• EXTRACT TO READ:
June Research Roundup: Select Papers
In this month's edition of our research roundup, we highlight a new study on African air pollution; deep Earth carbon recycling; and a Pacific cooling mystery.
Each month, researchers from the Lamont-Doherty Earth Observatory and across the Columbia Climate School publish work that sharpens our understanding of the planet.
This month we wrote about new evidence from Antarctic ice cores suggesting that the Ross Ice Shelf and West Antarctic Ice Sheet were far smaller during the planet’s last major warm period; the solution to a longstanding atmospheric CO2 puzzle; and a “near-miss” tsunami in Alaska that was the second-highest ever recorded.
Here are additional studies by our researchers worth noting.
Desert Dust Could Blunt Some Health Gains From Cleaner Air in Africa
Cutting human-made soot and smog pollution could save many lives in Africa, according to a new study by Lamont researchers and colleagues. Using several different Earth system models, the team found that global cuts in fine particle emissions could prevent about 96,000 premature deaths a year in Africa by 2050; cuts within Africa alone could prevent about 84,000.
“The gains are not guaranteed everywhere, because changes in natural dust patterns, driven by climate, could cancel out some improvements in places where dust is already a major part of the air people breathe,” said first author Joe Adabouk Amooli, a graduate student in Columbia’s Department of Earth and Environmental Sciences.
Why it matters: Tiny airborne particles are one of the world’s deadliest forms of pollution. In Africa, the problem is especially complicated because dirty air comes not only from cars, industry, household cooking and fires, but also from desert dust. That means future health risks will depend both on pollution policy and on how climate change alters winds, rainfall and dust storms.
Other Columbia-affiliated authors: Joe Adabouk Amooli, Yanda Zhang and Daniel M. Westervelt, Lamont-Doherty Earth Observatory; Ron L. Miller and Kostas Tsigaridis, Center for Climate Systems Research.
How much carbon gets dragged
into Earth’s interior?
At subduction zones, seafloor sediments carrying the carbon-rich remains of marine life sink into Earth’s mantle. Some of this carbon may later surface through volcanic eruptions, and some may continue to sink into the deeper mantle and transform into diamond. Geochemist Terry Plank and marine geophysicist Alberto Malinverno met for over a decade in their Lamont offices to calculate the most detailed estimate yet of sedimentary carbon entering the world’s trenches. Their study finds that the global sedimentary carbon flux may be less than half some previous estimates, and that carbon removal varies sharply from one subduction margin to another.

• EXERCISE:
Set down the passage of the research roundup above from "Each month, researchers" to "second-highest ever recorded.", word for word.

(Stored items from a collection)
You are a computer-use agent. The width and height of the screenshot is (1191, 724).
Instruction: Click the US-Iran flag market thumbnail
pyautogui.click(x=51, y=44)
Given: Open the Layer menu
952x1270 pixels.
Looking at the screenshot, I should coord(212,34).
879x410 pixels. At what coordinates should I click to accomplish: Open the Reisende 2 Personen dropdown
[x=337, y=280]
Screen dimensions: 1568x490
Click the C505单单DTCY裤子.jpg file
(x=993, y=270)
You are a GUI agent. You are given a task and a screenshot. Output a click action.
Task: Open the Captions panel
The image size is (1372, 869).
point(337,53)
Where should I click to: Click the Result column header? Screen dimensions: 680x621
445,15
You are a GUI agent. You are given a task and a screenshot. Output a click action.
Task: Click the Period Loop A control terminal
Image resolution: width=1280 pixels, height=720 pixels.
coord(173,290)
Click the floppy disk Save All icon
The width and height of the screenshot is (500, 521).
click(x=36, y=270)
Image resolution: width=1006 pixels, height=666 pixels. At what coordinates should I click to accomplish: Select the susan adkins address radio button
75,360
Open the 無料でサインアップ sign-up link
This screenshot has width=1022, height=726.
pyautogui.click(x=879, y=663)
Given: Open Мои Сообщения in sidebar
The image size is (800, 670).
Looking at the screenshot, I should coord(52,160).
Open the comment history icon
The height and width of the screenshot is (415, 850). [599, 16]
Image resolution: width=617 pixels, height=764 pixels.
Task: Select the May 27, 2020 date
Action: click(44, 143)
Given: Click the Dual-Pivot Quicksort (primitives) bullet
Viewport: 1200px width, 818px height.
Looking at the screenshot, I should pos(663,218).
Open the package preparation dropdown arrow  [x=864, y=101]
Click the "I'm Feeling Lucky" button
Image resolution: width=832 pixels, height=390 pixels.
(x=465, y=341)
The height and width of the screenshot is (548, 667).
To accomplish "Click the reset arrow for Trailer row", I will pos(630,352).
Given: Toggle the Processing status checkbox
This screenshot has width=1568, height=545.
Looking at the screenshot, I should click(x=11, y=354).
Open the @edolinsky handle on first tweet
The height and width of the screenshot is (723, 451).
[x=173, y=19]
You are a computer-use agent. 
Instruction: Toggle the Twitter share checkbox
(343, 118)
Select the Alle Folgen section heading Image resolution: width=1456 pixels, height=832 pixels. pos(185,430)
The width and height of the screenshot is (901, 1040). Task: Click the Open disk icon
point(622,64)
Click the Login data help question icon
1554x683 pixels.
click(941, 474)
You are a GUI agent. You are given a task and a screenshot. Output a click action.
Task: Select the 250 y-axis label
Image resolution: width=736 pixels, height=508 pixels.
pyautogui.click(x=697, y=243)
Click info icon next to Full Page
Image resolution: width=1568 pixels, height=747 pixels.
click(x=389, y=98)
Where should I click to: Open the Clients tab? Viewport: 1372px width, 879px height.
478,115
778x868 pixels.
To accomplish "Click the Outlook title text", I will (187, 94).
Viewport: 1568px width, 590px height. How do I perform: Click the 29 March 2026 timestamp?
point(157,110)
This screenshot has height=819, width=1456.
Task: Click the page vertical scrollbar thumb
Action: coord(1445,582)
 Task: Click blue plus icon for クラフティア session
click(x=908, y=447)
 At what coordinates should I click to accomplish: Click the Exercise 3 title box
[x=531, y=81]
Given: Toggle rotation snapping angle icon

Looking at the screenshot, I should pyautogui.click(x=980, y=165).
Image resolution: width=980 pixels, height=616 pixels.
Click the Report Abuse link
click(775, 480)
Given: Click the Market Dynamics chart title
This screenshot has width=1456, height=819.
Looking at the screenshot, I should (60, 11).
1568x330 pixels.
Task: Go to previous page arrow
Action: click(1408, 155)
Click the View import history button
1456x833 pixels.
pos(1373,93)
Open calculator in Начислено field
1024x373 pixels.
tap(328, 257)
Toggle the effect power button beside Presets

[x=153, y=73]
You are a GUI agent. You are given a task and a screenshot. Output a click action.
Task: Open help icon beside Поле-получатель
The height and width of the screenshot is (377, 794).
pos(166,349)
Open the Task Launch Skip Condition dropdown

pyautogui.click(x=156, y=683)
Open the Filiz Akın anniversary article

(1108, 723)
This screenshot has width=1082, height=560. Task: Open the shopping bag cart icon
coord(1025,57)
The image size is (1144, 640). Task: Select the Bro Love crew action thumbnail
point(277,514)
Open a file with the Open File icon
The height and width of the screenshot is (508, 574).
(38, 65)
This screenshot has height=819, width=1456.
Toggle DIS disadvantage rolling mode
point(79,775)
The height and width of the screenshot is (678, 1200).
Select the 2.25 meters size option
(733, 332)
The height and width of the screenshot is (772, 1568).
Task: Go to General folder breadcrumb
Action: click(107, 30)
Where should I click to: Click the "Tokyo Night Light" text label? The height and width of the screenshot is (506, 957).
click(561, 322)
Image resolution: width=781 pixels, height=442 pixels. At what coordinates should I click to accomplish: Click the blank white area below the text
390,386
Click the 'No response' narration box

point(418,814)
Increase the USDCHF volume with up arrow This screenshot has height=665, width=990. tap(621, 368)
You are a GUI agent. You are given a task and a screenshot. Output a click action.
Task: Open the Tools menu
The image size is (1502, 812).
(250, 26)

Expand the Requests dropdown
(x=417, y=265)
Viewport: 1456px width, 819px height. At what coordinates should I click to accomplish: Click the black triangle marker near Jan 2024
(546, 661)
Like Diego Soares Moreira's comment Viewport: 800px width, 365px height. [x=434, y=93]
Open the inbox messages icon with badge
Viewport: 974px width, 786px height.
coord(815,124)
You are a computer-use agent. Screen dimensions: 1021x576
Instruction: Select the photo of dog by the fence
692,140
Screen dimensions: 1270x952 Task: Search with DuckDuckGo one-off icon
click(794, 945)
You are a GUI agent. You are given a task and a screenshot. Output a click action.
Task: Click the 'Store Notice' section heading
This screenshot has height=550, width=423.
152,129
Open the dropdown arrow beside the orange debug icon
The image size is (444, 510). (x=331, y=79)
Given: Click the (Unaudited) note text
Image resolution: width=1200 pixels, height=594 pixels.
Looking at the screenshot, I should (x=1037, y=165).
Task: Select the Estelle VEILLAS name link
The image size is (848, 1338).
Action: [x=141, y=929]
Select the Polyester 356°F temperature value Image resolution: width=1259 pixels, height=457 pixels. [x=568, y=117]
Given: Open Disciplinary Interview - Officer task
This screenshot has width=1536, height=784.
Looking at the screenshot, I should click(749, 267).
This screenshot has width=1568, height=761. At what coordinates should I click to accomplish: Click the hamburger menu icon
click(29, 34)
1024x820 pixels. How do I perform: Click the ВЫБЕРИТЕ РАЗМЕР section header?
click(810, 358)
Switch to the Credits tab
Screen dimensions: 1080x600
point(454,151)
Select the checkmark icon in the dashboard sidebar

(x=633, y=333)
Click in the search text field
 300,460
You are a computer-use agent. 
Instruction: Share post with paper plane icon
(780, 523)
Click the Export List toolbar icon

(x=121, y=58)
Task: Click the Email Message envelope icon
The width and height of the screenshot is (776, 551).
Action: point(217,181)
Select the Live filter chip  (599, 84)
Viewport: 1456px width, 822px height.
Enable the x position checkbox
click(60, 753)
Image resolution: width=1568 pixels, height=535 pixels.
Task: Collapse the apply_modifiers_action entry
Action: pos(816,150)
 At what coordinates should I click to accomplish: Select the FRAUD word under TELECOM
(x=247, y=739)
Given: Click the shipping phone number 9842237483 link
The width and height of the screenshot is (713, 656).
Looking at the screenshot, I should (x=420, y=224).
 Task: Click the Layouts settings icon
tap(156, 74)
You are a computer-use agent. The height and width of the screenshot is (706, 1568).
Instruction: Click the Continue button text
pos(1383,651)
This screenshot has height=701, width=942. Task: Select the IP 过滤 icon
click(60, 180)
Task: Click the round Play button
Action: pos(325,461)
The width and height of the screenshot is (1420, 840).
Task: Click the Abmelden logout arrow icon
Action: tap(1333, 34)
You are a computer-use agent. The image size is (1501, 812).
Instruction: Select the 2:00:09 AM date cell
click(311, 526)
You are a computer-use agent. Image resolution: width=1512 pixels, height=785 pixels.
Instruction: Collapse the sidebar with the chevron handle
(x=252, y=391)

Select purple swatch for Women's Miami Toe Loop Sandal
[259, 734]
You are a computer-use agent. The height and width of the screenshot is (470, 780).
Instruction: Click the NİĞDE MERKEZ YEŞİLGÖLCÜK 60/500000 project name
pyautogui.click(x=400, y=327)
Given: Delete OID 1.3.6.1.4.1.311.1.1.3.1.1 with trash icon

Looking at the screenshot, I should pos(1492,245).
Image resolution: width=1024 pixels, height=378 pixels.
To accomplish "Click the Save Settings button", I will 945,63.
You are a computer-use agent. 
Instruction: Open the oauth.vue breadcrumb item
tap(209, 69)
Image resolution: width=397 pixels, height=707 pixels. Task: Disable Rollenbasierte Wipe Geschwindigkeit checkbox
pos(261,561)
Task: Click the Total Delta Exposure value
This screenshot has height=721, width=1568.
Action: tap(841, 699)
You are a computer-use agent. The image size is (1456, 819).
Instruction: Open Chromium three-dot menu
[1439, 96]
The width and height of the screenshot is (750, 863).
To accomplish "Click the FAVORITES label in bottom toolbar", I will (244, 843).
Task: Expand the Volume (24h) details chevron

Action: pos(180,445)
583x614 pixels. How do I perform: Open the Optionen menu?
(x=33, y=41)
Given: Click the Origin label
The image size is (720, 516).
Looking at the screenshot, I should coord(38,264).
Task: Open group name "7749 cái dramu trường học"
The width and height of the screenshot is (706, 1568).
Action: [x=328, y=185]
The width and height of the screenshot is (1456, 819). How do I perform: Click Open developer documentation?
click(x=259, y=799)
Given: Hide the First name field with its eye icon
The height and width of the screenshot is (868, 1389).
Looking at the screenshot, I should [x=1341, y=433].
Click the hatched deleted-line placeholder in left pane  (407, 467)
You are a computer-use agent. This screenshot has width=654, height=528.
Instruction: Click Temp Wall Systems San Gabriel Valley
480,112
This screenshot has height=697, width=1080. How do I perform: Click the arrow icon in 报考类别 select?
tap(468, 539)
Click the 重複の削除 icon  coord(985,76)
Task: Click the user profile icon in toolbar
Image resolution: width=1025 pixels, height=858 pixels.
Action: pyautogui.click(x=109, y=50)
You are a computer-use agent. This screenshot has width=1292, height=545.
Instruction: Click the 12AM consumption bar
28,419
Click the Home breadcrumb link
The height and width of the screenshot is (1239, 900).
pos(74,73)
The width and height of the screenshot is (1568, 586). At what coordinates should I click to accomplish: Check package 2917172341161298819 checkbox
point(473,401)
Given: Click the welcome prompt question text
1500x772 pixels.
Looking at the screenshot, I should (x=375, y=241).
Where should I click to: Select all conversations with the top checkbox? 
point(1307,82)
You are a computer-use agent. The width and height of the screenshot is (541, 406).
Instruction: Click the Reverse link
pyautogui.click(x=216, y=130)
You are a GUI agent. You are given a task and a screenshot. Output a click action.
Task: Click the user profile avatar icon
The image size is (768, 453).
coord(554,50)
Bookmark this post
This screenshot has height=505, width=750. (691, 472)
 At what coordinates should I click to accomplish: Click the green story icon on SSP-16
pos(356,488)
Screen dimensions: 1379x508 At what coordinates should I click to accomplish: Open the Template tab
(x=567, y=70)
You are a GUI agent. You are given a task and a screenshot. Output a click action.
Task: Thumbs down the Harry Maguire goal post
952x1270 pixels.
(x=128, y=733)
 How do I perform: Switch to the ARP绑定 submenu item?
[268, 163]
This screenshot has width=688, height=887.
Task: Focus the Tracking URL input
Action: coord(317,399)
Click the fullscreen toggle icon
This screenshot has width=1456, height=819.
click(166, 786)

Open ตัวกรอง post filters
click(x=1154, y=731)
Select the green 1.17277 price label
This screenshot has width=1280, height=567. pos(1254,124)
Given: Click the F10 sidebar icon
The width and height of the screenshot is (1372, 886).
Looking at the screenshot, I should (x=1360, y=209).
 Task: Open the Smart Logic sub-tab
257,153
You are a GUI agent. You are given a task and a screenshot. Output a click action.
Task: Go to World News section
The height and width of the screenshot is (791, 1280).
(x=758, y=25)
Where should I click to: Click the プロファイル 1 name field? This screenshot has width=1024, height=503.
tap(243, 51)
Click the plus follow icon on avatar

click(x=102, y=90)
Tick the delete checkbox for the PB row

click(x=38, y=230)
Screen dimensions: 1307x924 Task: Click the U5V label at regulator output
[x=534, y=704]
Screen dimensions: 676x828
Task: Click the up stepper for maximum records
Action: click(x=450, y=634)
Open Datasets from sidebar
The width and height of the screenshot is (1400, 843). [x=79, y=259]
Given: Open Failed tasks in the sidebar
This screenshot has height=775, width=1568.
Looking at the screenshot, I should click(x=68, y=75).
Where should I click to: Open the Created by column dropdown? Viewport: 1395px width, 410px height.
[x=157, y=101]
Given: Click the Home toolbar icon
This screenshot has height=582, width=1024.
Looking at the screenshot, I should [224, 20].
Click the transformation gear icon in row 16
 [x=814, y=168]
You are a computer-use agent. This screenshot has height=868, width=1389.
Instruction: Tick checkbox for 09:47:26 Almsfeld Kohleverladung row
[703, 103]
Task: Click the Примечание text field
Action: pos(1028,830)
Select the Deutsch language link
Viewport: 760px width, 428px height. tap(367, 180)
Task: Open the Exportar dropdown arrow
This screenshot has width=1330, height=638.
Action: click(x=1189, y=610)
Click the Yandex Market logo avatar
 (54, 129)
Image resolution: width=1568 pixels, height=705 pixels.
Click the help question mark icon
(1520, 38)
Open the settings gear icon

• SOLVED EXERCISE:
Each month, researchers from the Lamont-Doherty Earth Observatory and across the Columbia Climate School publish work that sharpens our understanding of the planet.
This month we wrote about new evidence from Antarctic ice cores suggesting that the Ross Ice Shelf and West Antarctic Ice Sheet were far smaller during the planet’s last major warm period; the solution to a longstanding atmospheric CO2 puzzle; and a “near-miss” tsunami in Alaska that was the second-highest ever recorded.